EXERCISE DETAILS: The records should be written out in full, with nothing altered.
======
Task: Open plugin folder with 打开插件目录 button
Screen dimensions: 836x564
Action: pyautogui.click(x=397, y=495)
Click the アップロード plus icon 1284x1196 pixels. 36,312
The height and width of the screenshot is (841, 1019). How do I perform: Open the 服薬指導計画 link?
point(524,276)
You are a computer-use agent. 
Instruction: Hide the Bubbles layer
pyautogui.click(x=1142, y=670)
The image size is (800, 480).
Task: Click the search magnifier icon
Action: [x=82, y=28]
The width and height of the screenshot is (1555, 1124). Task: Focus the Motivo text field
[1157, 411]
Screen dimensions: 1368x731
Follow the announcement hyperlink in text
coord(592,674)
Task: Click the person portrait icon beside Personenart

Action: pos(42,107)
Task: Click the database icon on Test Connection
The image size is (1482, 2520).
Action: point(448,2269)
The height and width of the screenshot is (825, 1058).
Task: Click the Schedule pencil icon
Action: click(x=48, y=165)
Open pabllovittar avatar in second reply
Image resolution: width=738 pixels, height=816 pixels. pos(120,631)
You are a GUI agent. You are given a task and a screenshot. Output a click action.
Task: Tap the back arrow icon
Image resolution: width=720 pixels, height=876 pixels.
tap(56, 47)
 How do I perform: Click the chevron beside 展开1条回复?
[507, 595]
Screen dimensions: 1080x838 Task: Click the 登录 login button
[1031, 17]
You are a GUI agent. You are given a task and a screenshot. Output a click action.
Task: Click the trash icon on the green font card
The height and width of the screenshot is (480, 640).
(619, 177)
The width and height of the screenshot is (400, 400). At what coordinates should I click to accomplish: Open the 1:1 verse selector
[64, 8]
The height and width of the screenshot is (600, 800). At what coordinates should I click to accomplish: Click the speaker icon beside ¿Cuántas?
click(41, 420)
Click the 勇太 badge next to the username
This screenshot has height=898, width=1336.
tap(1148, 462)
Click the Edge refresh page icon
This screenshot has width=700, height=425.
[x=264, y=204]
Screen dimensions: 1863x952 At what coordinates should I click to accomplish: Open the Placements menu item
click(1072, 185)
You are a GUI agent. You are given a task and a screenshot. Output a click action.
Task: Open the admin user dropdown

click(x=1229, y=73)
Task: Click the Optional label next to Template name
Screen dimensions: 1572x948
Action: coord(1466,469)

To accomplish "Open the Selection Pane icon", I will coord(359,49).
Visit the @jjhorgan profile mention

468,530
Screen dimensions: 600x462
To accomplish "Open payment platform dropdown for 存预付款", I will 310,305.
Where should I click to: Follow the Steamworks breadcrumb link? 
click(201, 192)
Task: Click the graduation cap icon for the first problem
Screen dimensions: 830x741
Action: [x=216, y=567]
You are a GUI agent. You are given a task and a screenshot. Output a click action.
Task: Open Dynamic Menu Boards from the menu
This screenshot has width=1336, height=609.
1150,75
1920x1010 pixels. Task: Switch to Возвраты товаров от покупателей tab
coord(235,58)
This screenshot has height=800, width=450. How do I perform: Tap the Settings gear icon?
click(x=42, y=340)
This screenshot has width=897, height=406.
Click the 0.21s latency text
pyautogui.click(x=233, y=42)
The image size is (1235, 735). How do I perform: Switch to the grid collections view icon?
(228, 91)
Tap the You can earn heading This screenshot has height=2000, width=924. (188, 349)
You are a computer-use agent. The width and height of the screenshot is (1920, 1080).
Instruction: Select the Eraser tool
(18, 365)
======
WRITTEN SOLUTION:
Task: Open plugin folder with 打开插件目录 button
Screen dimensions: 836x564
Action: pyautogui.click(x=397, y=495)
Click the アップロード plus icon 1284x1196 pixels. 36,312
The height and width of the screenshot is (841, 1019). How do I perform: Open the 服薬指導計画 link?
point(524,276)
You are a computer-use agent. 
Instruction: Hide the Bubbles layer
pyautogui.click(x=1142, y=670)
The image size is (800, 480).
Task: Click the search magnifier icon
Action: [x=82, y=28]
The width and height of the screenshot is (1555, 1124). Task: Focus the Motivo text field
[1157, 411]
Screen dimensions: 1368x731
Follow the announcement hyperlink in text
coord(592,674)
Task: Click the person portrait icon beside Personenart

Action: pos(42,107)
Task: Click the database icon on Test Connection
The image size is (1482, 2520).
Action: point(448,2269)
The height and width of the screenshot is (825, 1058).
Task: Click the Schedule pencil icon
Action: click(x=48, y=165)
Open pabllovittar avatar in second reply
Image resolution: width=738 pixels, height=816 pixels. pos(120,631)
You are a GUI agent. You are given a task and a screenshot. Output a click action.
Task: Tap the back arrow icon
Image resolution: width=720 pixels, height=876 pixels.
tap(56, 47)
 How do I perform: Click the chevron beside 展开1条回复?
[507, 595]
Screen dimensions: 1080x838 Task: Click the 登录 login button
[1031, 17]
You are a GUI agent. You are given a task and a screenshot. Output a click action.
Task: Click the trash icon on the green font card
The height and width of the screenshot is (480, 640).
(619, 177)
The width and height of the screenshot is (400, 400). At what coordinates should I click to accomplish: Open the 1:1 verse selector
[64, 8]
The height and width of the screenshot is (600, 800). At what coordinates should I click to accomplish: Click the speaker icon beside ¿Cuántas?
click(41, 420)
Click the 勇太 badge next to the username
This screenshot has height=898, width=1336.
tap(1148, 462)
Click the Edge refresh page icon
This screenshot has width=700, height=425.
[x=264, y=204]
Screen dimensions: 1863x952 At what coordinates should I click to accomplish: Open the Placements menu item
click(1072, 185)
You are a GUI agent. You are given a task and a screenshot. Output a click action.
Task: Open the admin user dropdown

click(x=1229, y=73)
Task: Click the Optional label next to Template name
Screen dimensions: 1572x948
Action: coord(1466,469)

To accomplish "Open the Selection Pane icon", I will coord(359,49).
Visit the @jjhorgan profile mention

468,530
Screen dimensions: 600x462
To accomplish "Open payment platform dropdown for 存预付款", I will 310,305.
Where should I click to: Follow the Steamworks breadcrumb link? 
click(201, 192)
Task: Click the graduation cap icon for the first problem
Screen dimensions: 830x741
Action: [x=216, y=567]
You are a GUI agent. You are given a task and a screenshot. Output a click action.
Task: Open Dynamic Menu Boards from the menu
This screenshot has width=1336, height=609.
1150,75
1920x1010 pixels. Task: Switch to Возвраты товаров от покупателей tab
coord(235,58)
This screenshot has height=800, width=450. How do I perform: Tap the Settings gear icon?
click(x=42, y=340)
This screenshot has width=897, height=406.
Click the 0.21s latency text
pyautogui.click(x=233, y=42)
The image size is (1235, 735). How do I perform: Switch to the grid collections view icon?
(228, 91)
Tap the You can earn heading This screenshot has height=2000, width=924. (188, 349)
You are a computer-use agent. The width and height of the screenshot is (1920, 1080).
Instruction: Select the Eraser tool
(18, 365)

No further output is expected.